Excitonic topology and quantum geometry in organic semiconductors

TL;DR

This paper reveals that excitons in organic semiconductors can have topologically non-trivial states protected by symmetry, controllable via strain and chemical modifications, with implications for future optoelectronic devices.

Contribution

It introduces the concept of excitonic topological phases in organic semiconductors and demonstrates their controllability and geometric properties, bridging excitonic physics and topological materials.

Findings

Identification of topologically non-trivial excitonic states in organic semiconductors

Control of excitonic topology through strain and chemical functionalisation

Prediction of lower bounds on excitonic spatial spread based on quantum geometry

Abstract

Excitons drive the optoelectronic properties of organic semiconductors which underpin devices including solar cells and light-emitting diodes.
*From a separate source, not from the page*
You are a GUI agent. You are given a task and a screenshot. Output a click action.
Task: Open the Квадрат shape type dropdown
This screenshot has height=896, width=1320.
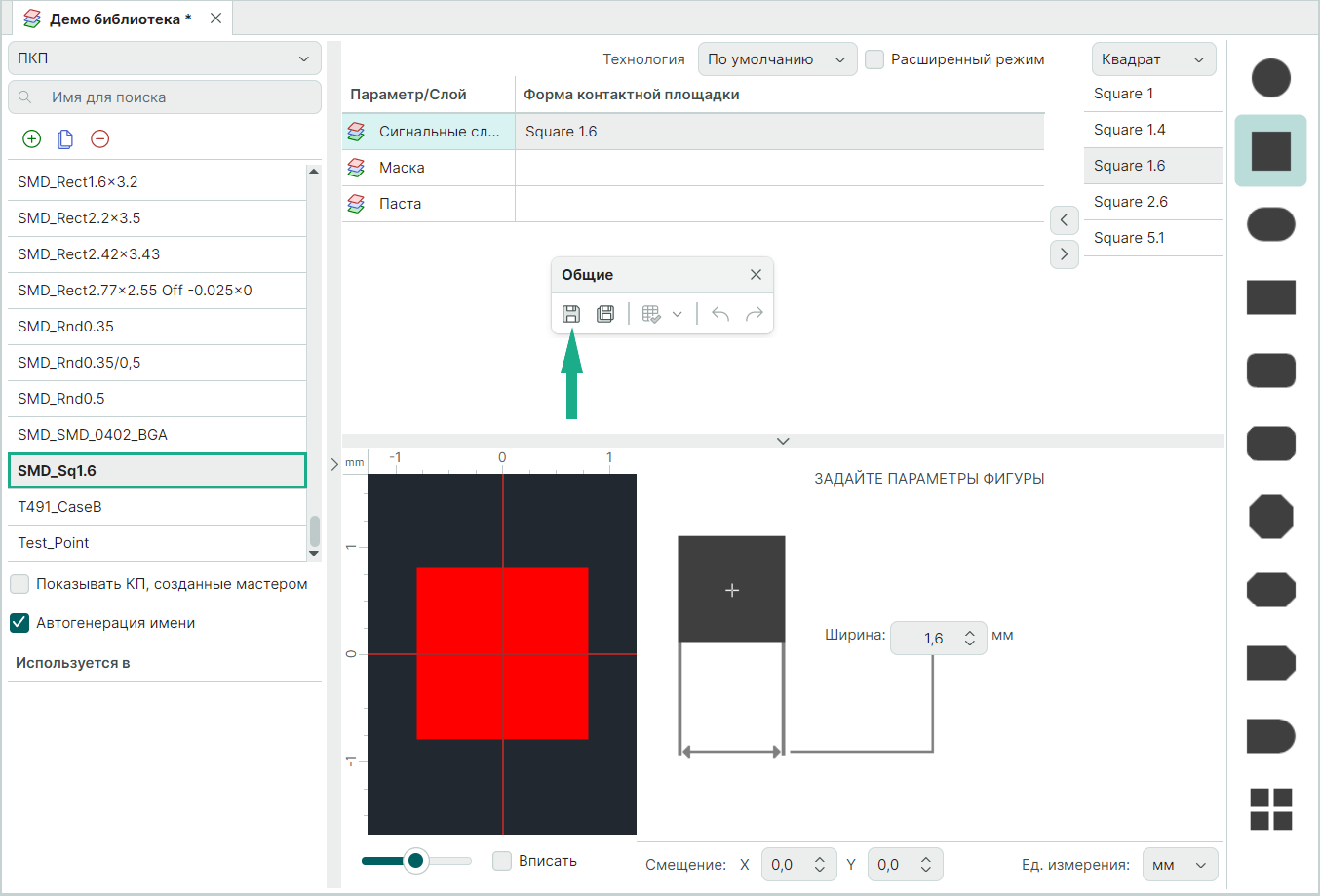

Here we show that excitons can exhibit topologically non-trivial states protected by inversion symmetry and identify a family of organic semiconductors realising the predicted excitonic topological phases. We also demonstrate that the topological phase can be controlled through experimentally realisable strains and chemical functionalisation of the material. Appealing to quantum Riemannian geometry, we predict that topologically non-trivial excitons have a lower bound on their centre-of-mass spatial spread, which can significantly exceed the size of a unit cell. Furthermore, we show that the dielectric environment allows control over the excitonic quantum geometry. The discovery of excitonic topology and excitonic Riemannian geometry in organic materials brings together two mature fields and suggests many new possibilities for a range of future optoelectronic applications.